I think that the challenges here are not in doing it, but in doing things at least as good as a professional result requires. This is in the understanding and implementation of: integration of the camera head into a suitable camera body (lens and DOF issues abound), a good viewfinder, disk recording without dropping frames using a minimum of disks and $$, a simple but complete user interface, a small but powerful enough computer, Bayer and color processing that provides the best quality image, possible compression to reduce cost and size but not compromise image quality, and the smooth movement of the capture video to NLEs.

There are people with varying needs here, from 1280x720@8bits/24fps to 1920x1080@12 bits/30fps - very different solutions are required.

I'm sure that I left things out, but I think that is the charter of what is going on in Alternative Image Methods in about 3 or 4 threads.

Freya Paget July 6th, 2004 08:38 AM

Wow thanks Steve and everyone else who tried to bring me up to speed.

It doesn't sound as bad as I expected at all! It seems like it's mostly just a case of interfacing with the windows multimedia API's to shove the data into a codec as it comes in!
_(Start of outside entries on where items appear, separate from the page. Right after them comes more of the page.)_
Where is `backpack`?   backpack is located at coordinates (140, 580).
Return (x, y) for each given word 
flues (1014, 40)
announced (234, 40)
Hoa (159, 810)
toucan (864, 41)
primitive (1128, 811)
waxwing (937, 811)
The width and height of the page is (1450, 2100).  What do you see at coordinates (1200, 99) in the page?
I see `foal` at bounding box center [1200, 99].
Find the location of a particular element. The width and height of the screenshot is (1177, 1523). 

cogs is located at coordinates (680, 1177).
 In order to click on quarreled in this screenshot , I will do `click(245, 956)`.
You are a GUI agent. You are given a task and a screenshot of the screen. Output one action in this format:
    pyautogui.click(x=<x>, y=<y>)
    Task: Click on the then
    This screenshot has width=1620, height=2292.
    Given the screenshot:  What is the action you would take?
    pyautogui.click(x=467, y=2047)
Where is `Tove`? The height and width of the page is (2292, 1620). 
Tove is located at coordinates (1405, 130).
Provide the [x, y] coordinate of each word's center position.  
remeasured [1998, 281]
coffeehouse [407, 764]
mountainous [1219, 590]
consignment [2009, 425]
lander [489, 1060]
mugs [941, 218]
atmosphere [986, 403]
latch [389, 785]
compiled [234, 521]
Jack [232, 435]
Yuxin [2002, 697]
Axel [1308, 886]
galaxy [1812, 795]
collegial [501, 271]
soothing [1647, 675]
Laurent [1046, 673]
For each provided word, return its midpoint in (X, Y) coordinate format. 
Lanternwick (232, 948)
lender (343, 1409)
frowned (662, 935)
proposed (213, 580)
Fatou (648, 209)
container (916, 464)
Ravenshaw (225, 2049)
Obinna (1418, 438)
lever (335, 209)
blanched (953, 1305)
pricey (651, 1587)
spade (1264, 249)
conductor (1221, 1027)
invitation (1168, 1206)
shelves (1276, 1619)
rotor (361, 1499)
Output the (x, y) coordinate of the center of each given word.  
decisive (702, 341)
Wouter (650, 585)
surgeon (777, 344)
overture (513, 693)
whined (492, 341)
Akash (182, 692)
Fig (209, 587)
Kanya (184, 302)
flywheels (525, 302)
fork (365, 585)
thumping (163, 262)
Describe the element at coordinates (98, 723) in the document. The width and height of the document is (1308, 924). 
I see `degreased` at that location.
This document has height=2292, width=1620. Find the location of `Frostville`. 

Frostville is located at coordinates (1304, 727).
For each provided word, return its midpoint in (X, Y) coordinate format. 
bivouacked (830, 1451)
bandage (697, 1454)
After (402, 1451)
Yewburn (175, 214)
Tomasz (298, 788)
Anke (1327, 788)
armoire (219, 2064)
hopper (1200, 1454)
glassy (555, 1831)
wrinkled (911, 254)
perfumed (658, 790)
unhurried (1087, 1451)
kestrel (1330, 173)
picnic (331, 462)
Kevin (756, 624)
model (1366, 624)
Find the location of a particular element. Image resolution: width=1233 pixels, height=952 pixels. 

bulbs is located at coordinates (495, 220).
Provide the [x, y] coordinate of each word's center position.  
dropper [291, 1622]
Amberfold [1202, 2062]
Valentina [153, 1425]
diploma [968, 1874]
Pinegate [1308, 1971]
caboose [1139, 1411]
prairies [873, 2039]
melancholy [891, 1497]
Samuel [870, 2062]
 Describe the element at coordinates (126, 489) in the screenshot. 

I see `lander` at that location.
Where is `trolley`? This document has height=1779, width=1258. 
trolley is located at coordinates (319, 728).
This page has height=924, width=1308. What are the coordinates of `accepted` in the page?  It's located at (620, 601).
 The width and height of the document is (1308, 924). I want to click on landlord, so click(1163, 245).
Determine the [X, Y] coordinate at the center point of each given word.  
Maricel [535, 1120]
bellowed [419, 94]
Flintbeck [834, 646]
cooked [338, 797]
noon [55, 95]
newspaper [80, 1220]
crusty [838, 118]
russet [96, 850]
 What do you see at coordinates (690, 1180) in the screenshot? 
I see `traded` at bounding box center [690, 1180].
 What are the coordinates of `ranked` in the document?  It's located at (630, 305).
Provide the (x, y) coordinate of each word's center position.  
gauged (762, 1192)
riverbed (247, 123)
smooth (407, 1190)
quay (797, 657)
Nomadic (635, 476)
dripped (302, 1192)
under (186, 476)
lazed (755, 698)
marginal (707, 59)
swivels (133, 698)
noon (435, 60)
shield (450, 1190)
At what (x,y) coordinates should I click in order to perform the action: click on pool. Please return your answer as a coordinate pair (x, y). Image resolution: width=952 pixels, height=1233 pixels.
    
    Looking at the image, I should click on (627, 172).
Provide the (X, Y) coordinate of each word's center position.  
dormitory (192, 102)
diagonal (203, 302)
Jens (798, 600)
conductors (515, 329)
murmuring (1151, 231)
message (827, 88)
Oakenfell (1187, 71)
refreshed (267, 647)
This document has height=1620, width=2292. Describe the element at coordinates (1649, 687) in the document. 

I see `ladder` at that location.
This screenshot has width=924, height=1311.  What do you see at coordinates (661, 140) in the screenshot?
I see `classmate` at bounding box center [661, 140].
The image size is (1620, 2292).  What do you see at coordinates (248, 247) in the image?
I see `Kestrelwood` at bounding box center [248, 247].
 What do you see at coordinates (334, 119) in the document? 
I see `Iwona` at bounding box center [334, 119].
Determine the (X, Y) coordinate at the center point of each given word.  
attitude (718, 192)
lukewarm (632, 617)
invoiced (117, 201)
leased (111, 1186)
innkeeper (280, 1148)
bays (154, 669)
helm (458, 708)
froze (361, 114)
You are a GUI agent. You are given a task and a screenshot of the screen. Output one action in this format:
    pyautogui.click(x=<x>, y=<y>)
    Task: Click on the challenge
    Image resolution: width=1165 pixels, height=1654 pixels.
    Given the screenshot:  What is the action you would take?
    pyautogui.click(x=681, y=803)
It seems like one solution might be to adapt the code of virtual dub which would not only allow you to insert frames into codecs but also allow primitive editing!

Unless you are actually writing genuine windows drivers for the thing! Now that would be really nice! :)

It all sounds quite optimistic!

love

Freya

Rob Scott July 6th, 2004 09:01 AM

Quote:

Freya Paget wrote:
It seems like one solution might be to adapt the code of virtual dub which would not only allow you to insert frames into codecs but also allow primitive editing!
I love VirtualDub and looked into adapting it. The main problem is that it's hard-wired to 8-bit video only. We need to support 10/12/16-bit depths.
Quote:

Windows drivers...
Yikes! :-) That's definitely outside the scope of the current project, and I don't think it is necessary for our purposes either.

Down the road, I think it would be cool to see if we can use the Dirac open-source codec to provide low-cost cross-platform visuall-lossless compression. It would also be cool to investigate if a high-quality Bayer filter and the Dirac codec could be implemented in a FPGA solution and embedded into the camera head itself. In theory, this could allow high-resolution, high-quality, high-frame-rate capture. Hard drive bandwidth space would be less of an issue; we might be able to get by with one drive. Plus, we could capture to a standard format in one step; no need for offline processing. Okay, I'm dreaming now ...

Freya Paget July 6th, 2004 10:16 AM

<<<-- Originally posted by Rob Scott : I love VirtualDub and looked into adapting it. The main problem is that it's hard-wired to 8-bit video only. We need to support 10/12/16-bit depths.
Yikes! :-) That's definitely outside the scope of the current project, and I don't think it is necessary for our purposes either.
... -->>>

Would virtual dub have been hard to adapt in 8 bit tho? Even 8 bit hi-def would be nice!

Sorry about scaring you with the though of windows drivers. I didn't mean any harm. I once looked at the windows DDK but then I decided I had better things to do with my life such as eating a big pot of ice cream under the shade of a tree! :)

love

Freya

Rob Scott July 6th, 2004 11:33 AM

Quote:

Freya Paget wrote:
Would virtual dub have been hard to adapt in 8 bit tho? Even 8 bit hi-def would be nice!
That's an interesting idea, but I'm not sure how much it would buy us. While I'd love to have VirtualDub's filtering and preview engine(s), I'd also like to support Cineon, OpenEXR and QuickTime output, things that VirtualDub doesn't do.
Quote:

I didn't mean any harm.
I'm better now :-)

Matthew Miller July 6th, 2004 12:27 PM

<<<-- Originally posted by Obin Olson : Matt Promise you will give me a full on report of how this stuff looks on a 80inch screen? I have been dying to see this footage on a REAL HD monitor! -->>>

I Promise.
I'll take pictures of the thing if you want. (not that it would make much sense to do so.)